Только после этого нового издевательства заключенных впустили наконец в душевую. Шарфюреры и тут не преминули поглумиться: пустили только горячую воду. Однако для окоченевших людей почти кипятковый душ был наслаждением. Ежась, подпрыгивая, крякая под обжигающими струями, они яростно скребли изнывавшее тело, сдирали многодневную грязь и запекшуюся кровь.
После душа всех загнали голыми в холодный каменный подвал. Охранники заперли двери, а сами куда-то ушли. Люди прозябли сильнее прежнего.
Только через два часа окоченевших, застывших узников впустили в более теплое помещение и начали раздавать лагерную одежду — полосатые штаны и куртки, деревянные башмаки. Тут же шарфюреры каждому вручили личные номерки и матерчатые треугольники различных цветов, с буквами. Литеры обозначали национальность лагерника, а цвет тряпицы показывал, за какое «преступление» он отбывает наказание. Красный треугольник являлся отличительным для политических заключенных, зеленый — для уголовников.
Тряпицы следовало пришить к куртке, на левой стороне груди, а чуть пониже пришивался личный номер.
Назимову, Задонову и еще некоторым помимо треугольников выдали также вырезанные из материи круги, разрисованные наподобие мишени. Это был отличительный знак флюгпунктов, то есть беглецов. Знак тоже пришивался к одежде. Действительно, отличная получилась мишень.
Полностью облачившись в лагерную форму, Задонов дурашливо крикнул:
— фертиг! В полном парадном обмундировании! — По привычке он поднял руку, чтобы закрутить ус.

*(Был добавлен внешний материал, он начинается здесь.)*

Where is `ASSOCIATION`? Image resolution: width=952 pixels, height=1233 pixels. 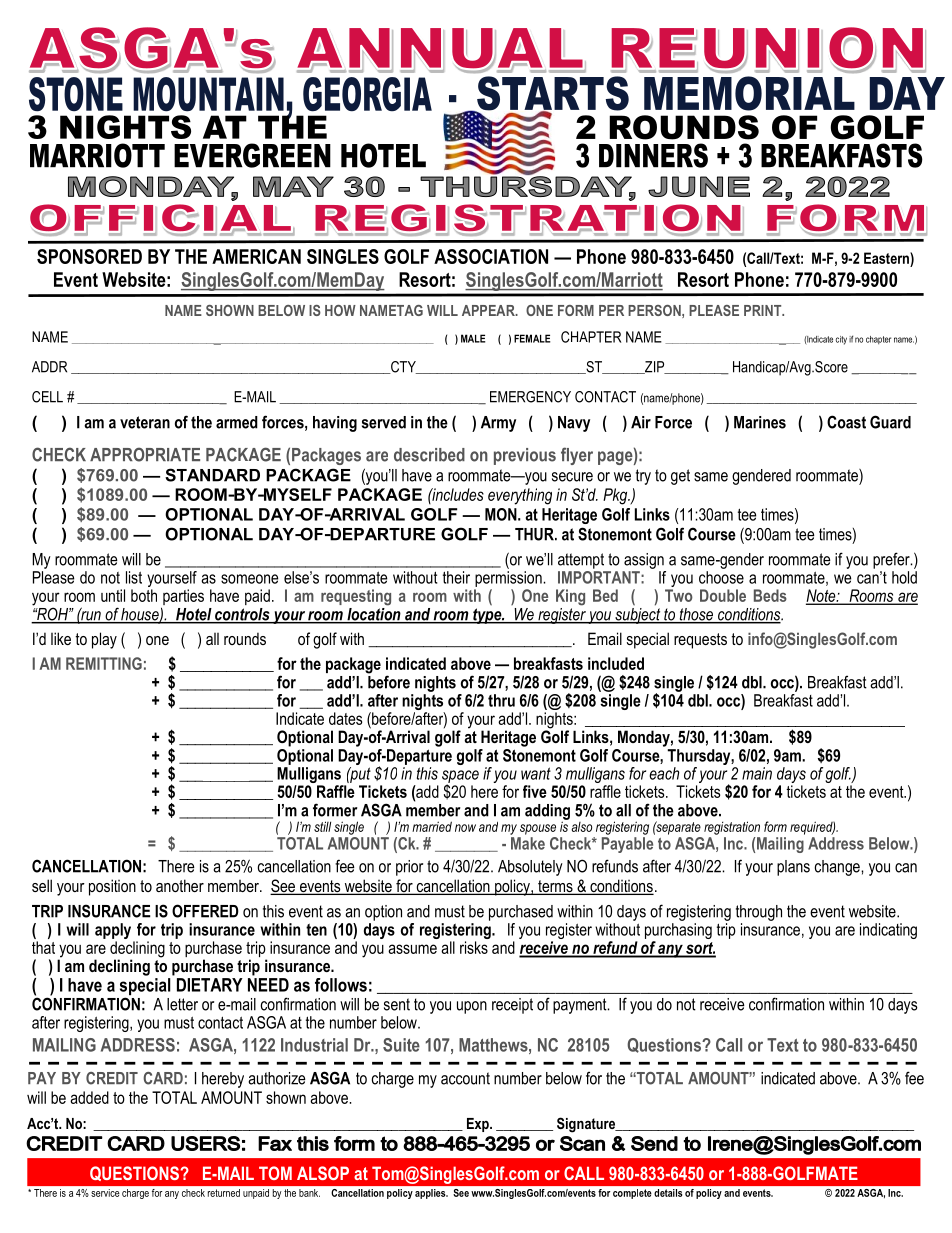 ASSOCIATION is located at coordinates (491, 256).
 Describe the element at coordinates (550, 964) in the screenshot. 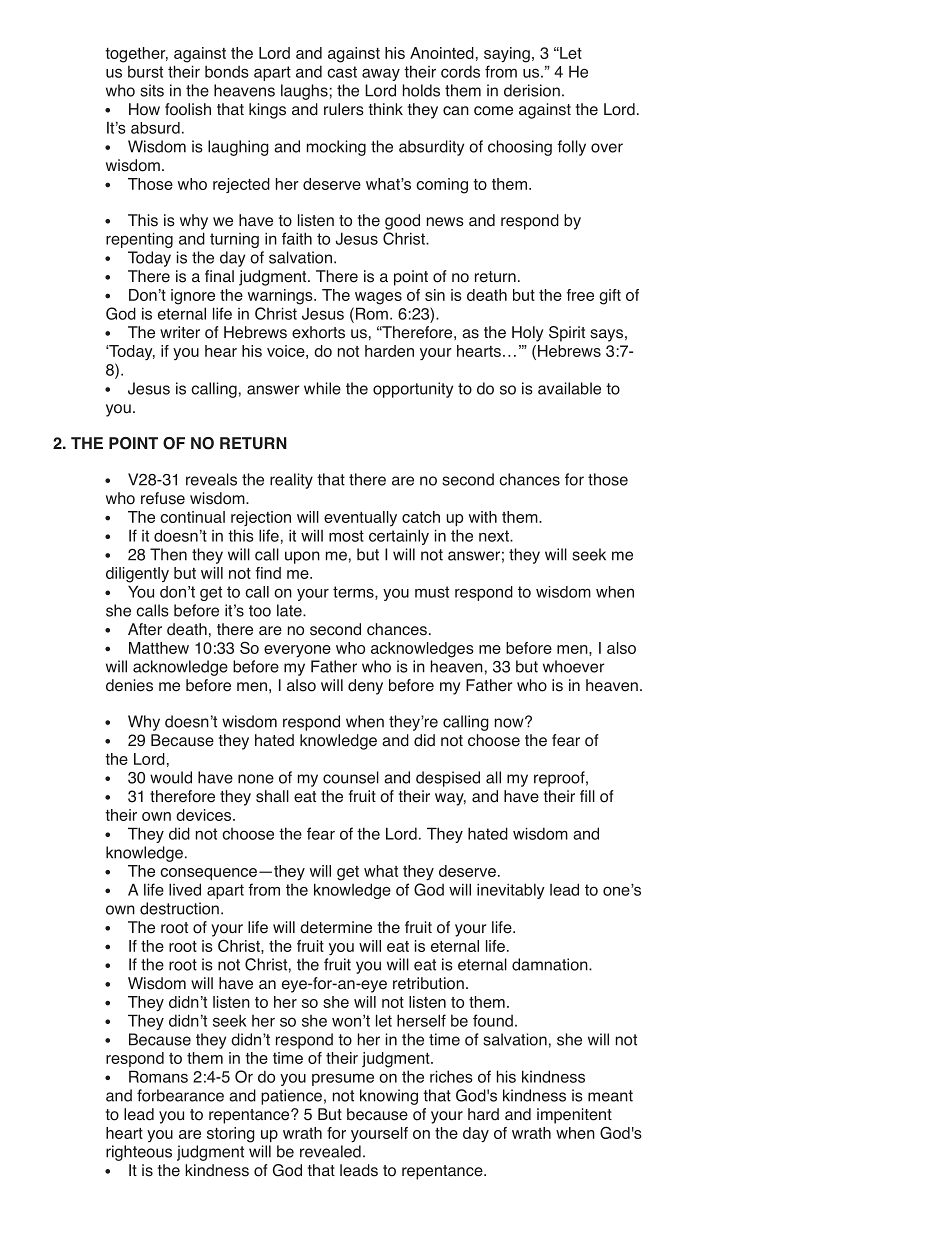

I see `damnation` at that location.
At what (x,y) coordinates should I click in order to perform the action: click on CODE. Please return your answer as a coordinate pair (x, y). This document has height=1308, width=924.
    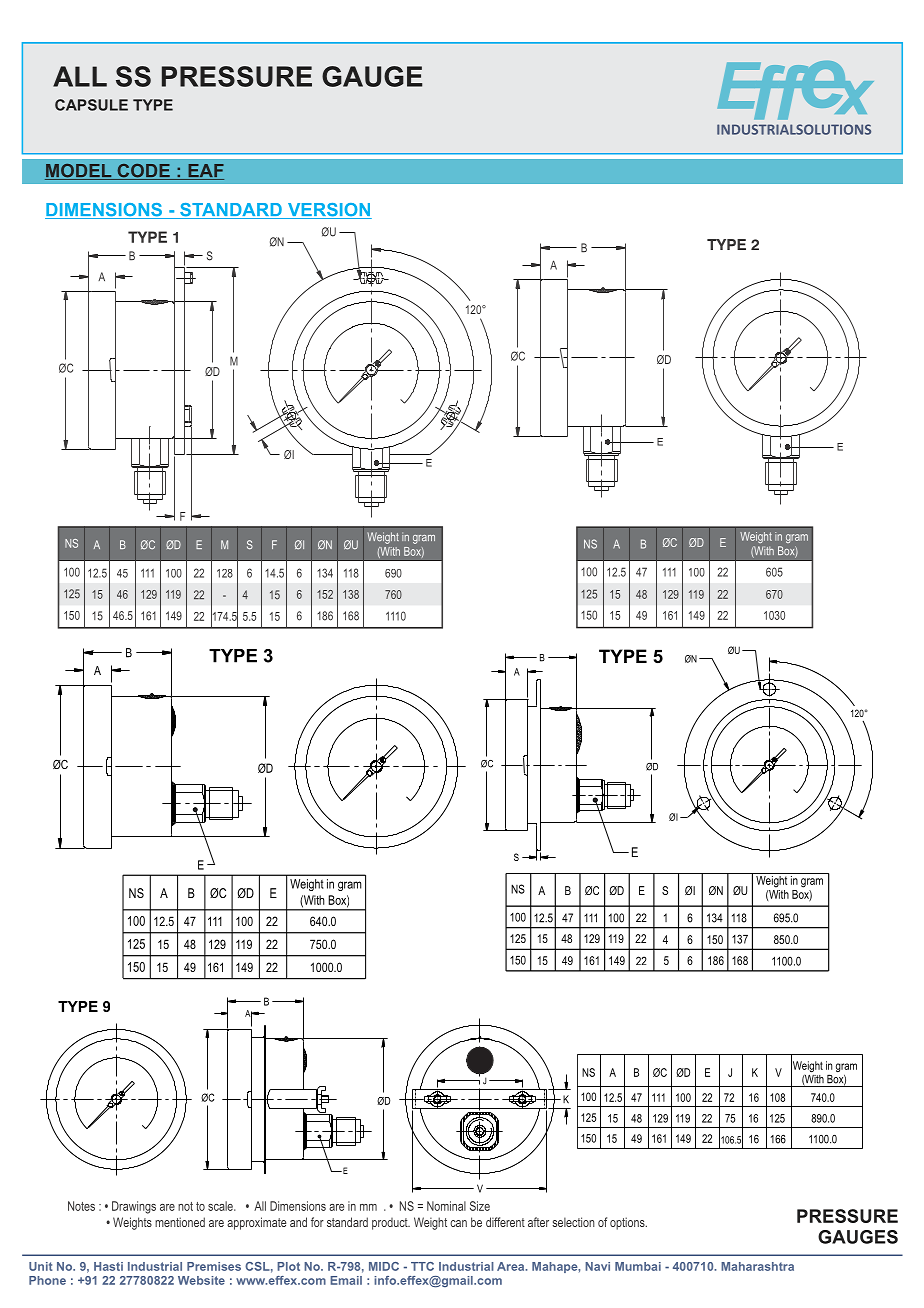
    Looking at the image, I should click on (143, 172).
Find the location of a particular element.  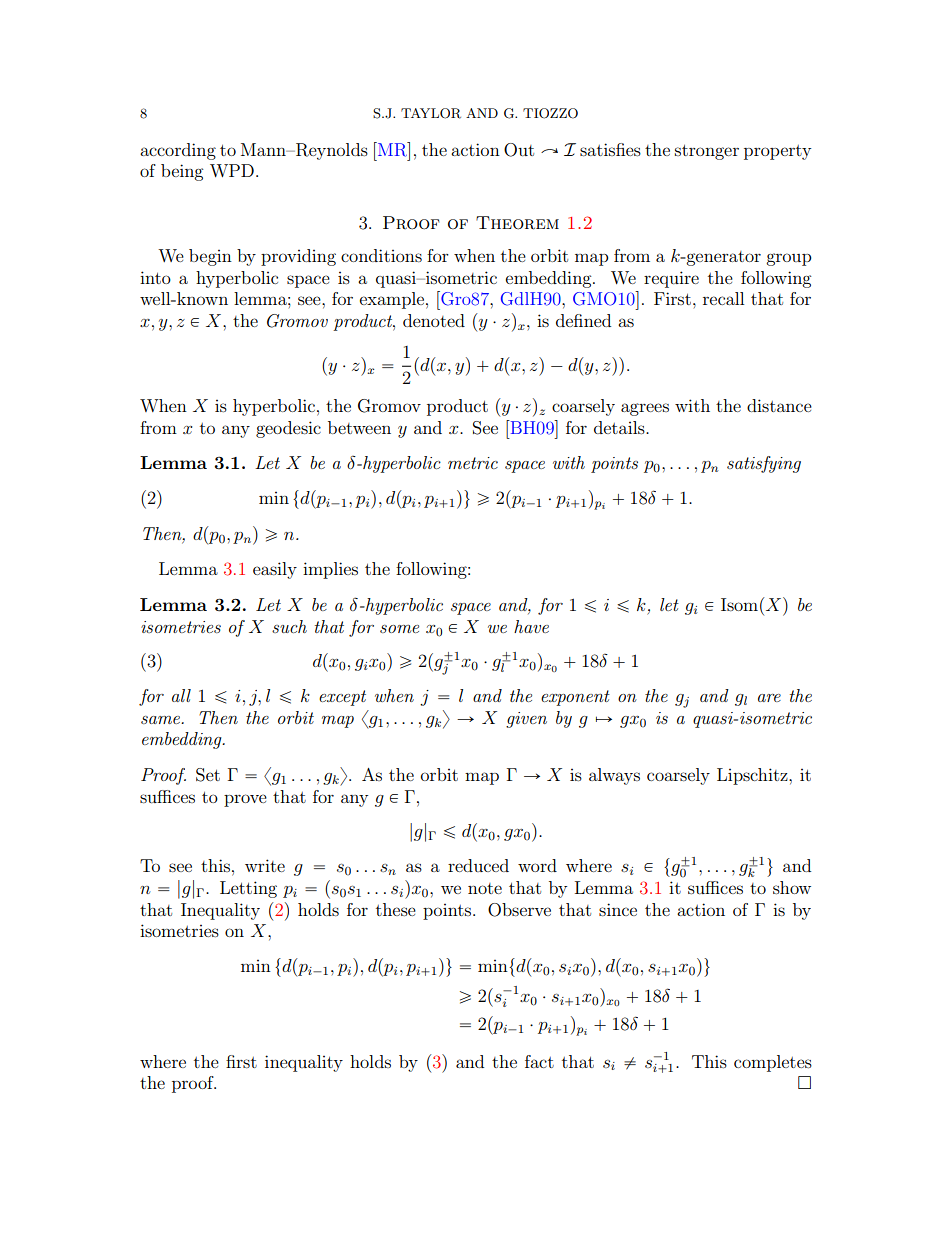

stronger is located at coordinates (707, 152).
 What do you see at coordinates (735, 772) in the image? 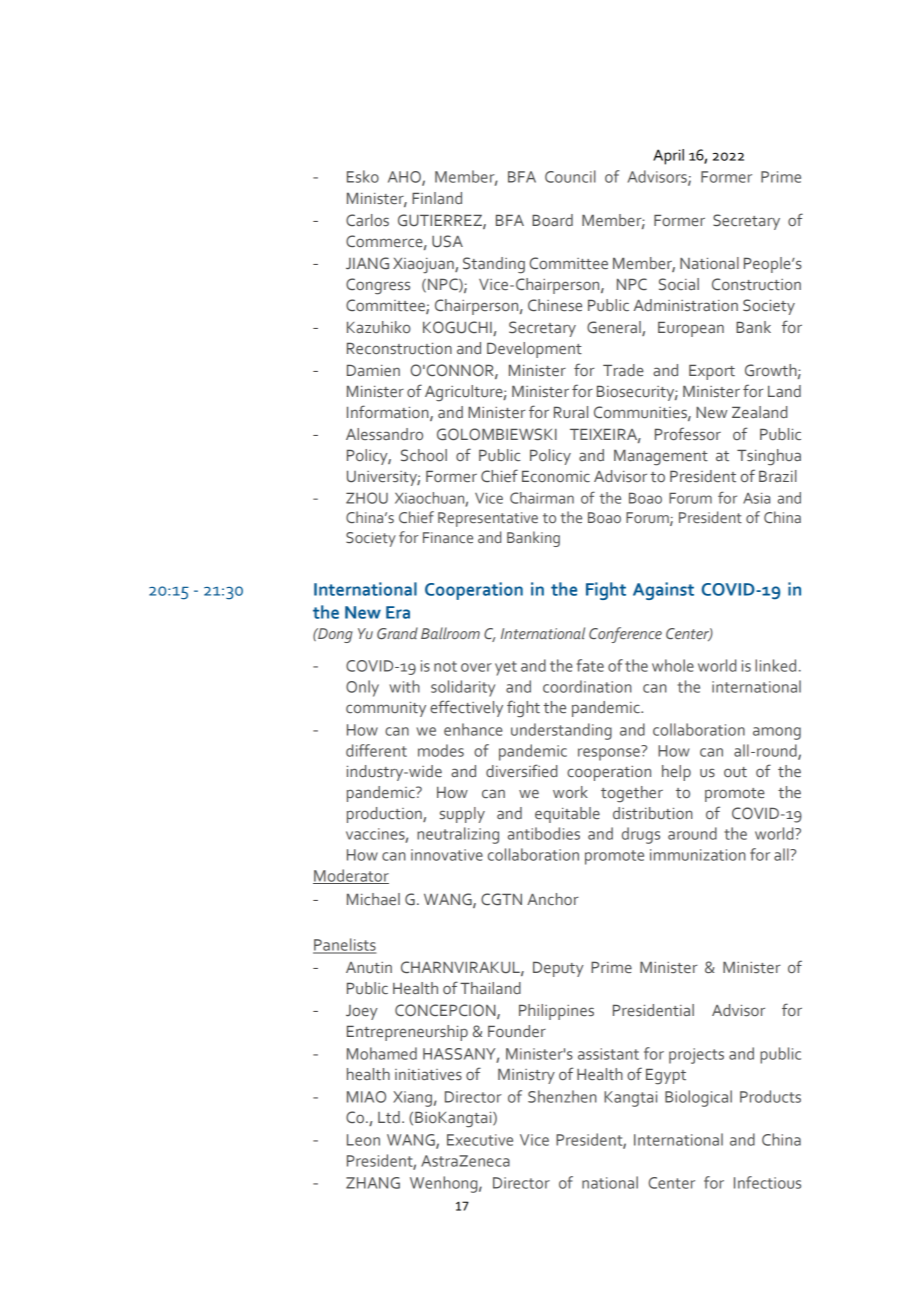
I see `out` at bounding box center [735, 772].
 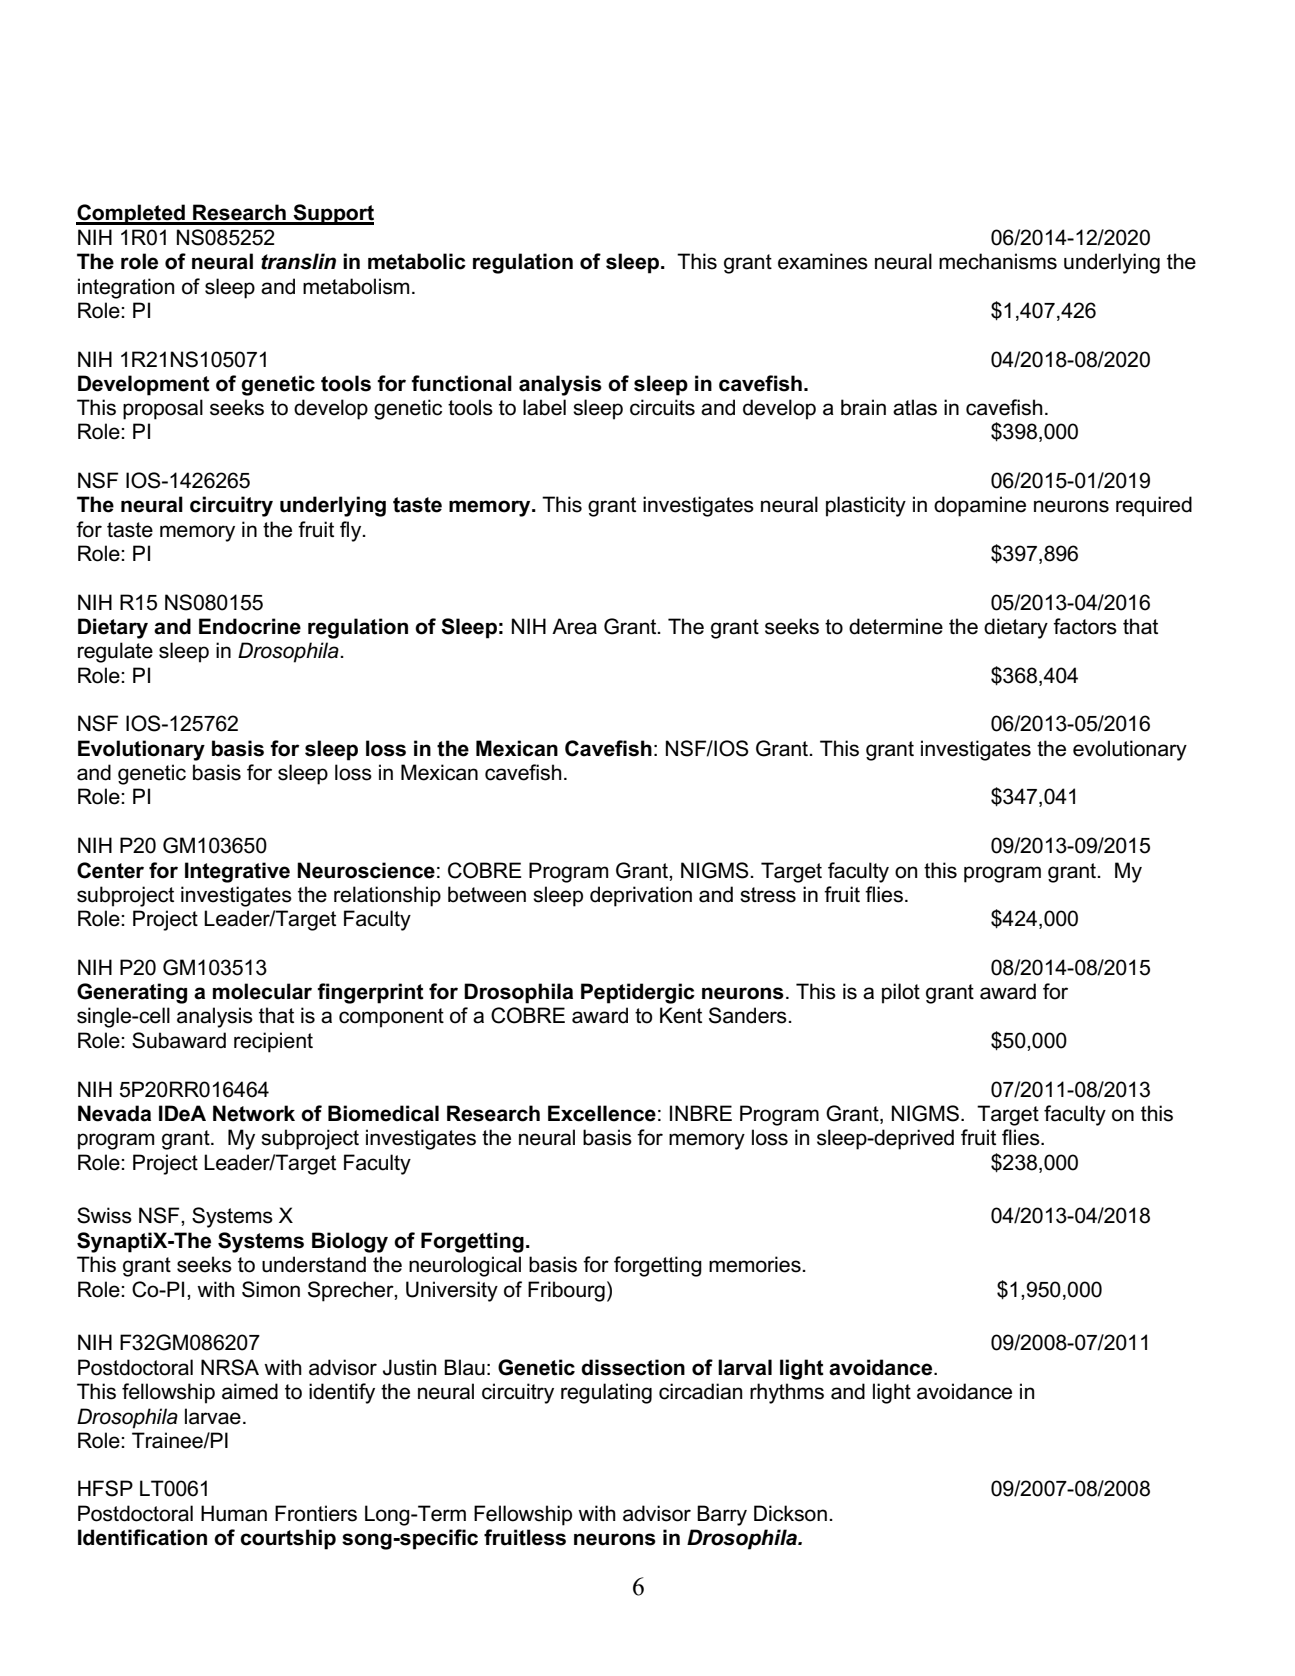 What do you see at coordinates (823, 261) in the page?
I see `examines` at bounding box center [823, 261].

Увы! Рука коснулась оголенной верхней губы. Теперь Николай Задонов ничем не отличался от других полосатых существ.
Назимов долго смотрел на свой «порядковый номер» и шептал: «Двадцать три тысячи пятьсот двадцать третий… Я больше не Баки Назимов, а заключенный двадцать три тысячи пятьсот двадцать третий!»
«Плохо твое дело, парень»
Среди ночи Назимов внезапно проснулся, будто кто уколол его. Темно. Единственная электрическая лампочка светит тусклым красноватым светом. На полу, тесно сбившись в кучу, точно овцы, лежат сотни людей. Окна в бараке открыты. Всюду гуляет холодный ветер.